Astral Média a déposé une plainte au CRTC contre Vidéotron à la suite du lancement du service illico Club à volonté. Toutefois Vidéotron contestera cette plainte, estimant que celle-ci n’a aucun fondement réglementaire.
Pour Astral, ce nouveau service concurrence directement celui de Super Écran. Mais Vidéoton soutient dans une communique que «le catalogue que nous offrons aux abonnés d’illico Club à volonté n’enfreint aucune condition de notre licence de vidéo sur demande», a indiqué le président et chef de la direction de Vidéotron, Robert Dépatie.

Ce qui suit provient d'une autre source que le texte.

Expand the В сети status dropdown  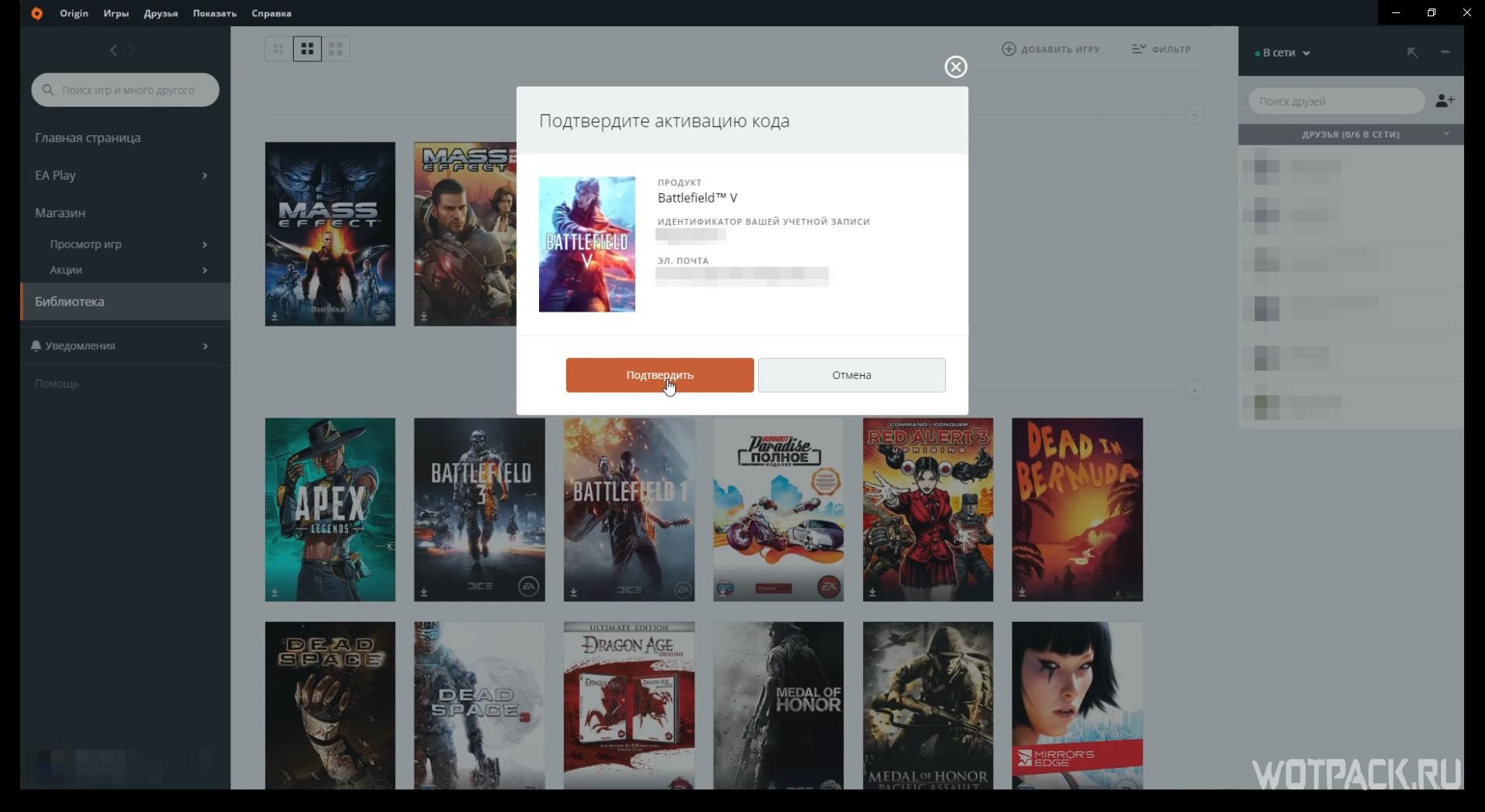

«Et il ajoute que Vidéotron compte «en faire la démonstration auprès du CRTC et mettre à jour le véritable objectif qu’Astral poursuit en déposant cette plainte, soit de bloquer toute concurrence pour protéger, voire élargir, son monopole historique de plus de 30 ans sur la télévision payante.»
Selon Vidéotron, illico Club à volonté a été créé pour répondre aux attentes de sa clientèle «pour un produit de ce type, soit un forfait à prix unique offrant une palette riche et variée de contenu». Le véritable concurrent pour eux, c’est Netflix, dont le service n’est pas adapté au Québec, mais qui a eu les faveurs de 10 % des clients de Vidéotron.
«Au cours des dernières années, le monde – et particulièrement l’industrie de la télédiffusion – a connu des changements d’une formidable ampleur, à tel point que l’on peut véritablement parler de l’émergence d’un nouveau paradigme. Si Astral a décidé de nier cette nouvelle réalité, nous y voyons pour notre part une nouvelle occasion d’innover pour le plus grand bénéfice des consommateurs», affirme M. Dépatie.